**Try it**
Print exactly the lines below between the line holding "The height and width of the screenshot is (439, 868)." and the line holding "You are a computer-use agent. Image", inclusive, and nothing more.

**Data records**
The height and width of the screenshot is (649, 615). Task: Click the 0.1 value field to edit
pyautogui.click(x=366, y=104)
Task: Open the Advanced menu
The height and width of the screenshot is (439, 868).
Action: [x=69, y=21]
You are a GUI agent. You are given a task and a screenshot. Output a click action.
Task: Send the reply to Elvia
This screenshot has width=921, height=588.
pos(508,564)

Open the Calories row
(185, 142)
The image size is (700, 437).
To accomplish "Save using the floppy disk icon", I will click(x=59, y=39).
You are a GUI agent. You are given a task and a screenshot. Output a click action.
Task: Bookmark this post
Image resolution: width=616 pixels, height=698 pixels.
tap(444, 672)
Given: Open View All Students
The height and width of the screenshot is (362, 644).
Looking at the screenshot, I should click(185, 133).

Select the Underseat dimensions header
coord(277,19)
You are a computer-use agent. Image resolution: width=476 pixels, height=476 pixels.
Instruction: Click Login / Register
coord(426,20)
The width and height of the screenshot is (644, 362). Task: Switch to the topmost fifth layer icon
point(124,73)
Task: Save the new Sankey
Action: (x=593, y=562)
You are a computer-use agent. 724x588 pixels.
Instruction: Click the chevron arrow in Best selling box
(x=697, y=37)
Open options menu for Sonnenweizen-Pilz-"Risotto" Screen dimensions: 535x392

**Solution**
The height and width of the screenshot is (439, 868).
Action: [x=69, y=21]
You are a GUI agent. You are given a task and a screenshot. Output a click action.
Task: Send the reply to Elvia
This screenshot has width=921, height=588.
pos(508,564)

Open the Calories row
(185, 142)
The image size is (700, 437).
To accomplish "Save using the floppy disk icon", I will click(x=59, y=39).
You are a GUI agent. You are given a task and a screenshot. Output a click action.
Task: Bookmark this post
Image resolution: width=616 pixels, height=698 pixels.
tap(444, 672)
Given: Open View All Students
The height and width of the screenshot is (362, 644).
Looking at the screenshot, I should click(185, 133).

Select the Underseat dimensions header
coord(277,19)
You are a computer-use agent. Image resolution: width=476 pixels, height=476 pixels.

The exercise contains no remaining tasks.